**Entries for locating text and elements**
▼

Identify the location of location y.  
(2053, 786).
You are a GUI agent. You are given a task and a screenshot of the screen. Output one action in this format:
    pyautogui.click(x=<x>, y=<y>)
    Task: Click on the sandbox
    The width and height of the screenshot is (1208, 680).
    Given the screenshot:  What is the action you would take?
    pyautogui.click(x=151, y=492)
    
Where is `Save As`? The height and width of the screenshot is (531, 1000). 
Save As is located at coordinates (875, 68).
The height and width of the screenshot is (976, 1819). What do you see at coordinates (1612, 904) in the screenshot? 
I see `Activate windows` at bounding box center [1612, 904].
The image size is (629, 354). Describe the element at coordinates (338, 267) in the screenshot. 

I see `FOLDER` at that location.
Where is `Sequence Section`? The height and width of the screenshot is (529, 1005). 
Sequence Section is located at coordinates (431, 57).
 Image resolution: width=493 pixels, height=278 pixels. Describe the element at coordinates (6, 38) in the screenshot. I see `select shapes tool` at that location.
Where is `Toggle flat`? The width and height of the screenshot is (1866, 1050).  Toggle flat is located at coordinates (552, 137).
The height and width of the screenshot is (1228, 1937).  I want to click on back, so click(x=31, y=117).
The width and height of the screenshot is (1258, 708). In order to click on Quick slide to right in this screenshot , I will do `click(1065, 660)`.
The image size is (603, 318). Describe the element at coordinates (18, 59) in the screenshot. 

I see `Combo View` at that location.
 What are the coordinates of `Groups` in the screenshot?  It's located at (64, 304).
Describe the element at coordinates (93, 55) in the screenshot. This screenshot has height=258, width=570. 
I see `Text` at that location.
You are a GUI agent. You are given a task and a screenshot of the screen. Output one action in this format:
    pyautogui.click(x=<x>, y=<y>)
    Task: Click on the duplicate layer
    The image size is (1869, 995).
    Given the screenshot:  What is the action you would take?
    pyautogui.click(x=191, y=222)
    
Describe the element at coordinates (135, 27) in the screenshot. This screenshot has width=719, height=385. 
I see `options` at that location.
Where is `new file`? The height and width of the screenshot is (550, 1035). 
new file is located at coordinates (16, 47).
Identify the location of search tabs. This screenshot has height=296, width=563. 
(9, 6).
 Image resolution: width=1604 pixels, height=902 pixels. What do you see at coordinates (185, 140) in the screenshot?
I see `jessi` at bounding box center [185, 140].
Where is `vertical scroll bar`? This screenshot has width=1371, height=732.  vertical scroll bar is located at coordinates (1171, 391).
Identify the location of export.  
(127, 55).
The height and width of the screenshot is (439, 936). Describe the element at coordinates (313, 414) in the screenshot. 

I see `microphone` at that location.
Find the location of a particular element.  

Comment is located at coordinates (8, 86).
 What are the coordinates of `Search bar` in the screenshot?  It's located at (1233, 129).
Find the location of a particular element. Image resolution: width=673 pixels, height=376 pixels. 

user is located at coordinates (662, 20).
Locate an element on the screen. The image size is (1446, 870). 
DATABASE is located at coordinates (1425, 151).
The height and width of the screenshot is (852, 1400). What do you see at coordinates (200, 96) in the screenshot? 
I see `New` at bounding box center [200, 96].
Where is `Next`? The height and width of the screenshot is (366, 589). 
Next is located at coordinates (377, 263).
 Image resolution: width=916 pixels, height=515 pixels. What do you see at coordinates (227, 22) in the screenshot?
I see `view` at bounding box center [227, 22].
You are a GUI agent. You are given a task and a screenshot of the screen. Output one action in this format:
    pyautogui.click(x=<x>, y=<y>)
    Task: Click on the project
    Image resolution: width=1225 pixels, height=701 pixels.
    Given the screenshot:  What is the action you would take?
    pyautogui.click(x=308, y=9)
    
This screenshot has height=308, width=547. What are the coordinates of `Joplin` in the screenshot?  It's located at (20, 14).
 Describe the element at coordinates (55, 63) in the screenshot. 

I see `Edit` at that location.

▲

**THE EXERCISE**
Copy out the lines from the line with "Identify the location of export." up to and including the line with "center [200, 96].", putting "screen image" wherever "screenshot" appears and changing nothing else.

**CORRECT OUTPUT**
Identify the location of export.  
(127, 55).
The height and width of the screen image is (439, 936). Describe the element at coordinates (313, 414) in the screen image. 

I see `microphone` at that location.
Find the location of a particular element.  

Comment is located at coordinates (8, 86).
 What are the coordinates of `Search bar` in the screen image?  It's located at (1233, 129).
Find the location of a particular element. Image resolution: width=673 pixels, height=376 pixels. 

user is located at coordinates (662, 20).
Locate an element on the screen. The image size is (1446, 870). 
DATABASE is located at coordinates (1425, 151).
The height and width of the screen image is (852, 1400). What do you see at coordinates (200, 96) in the screen image? 
I see `New` at bounding box center [200, 96].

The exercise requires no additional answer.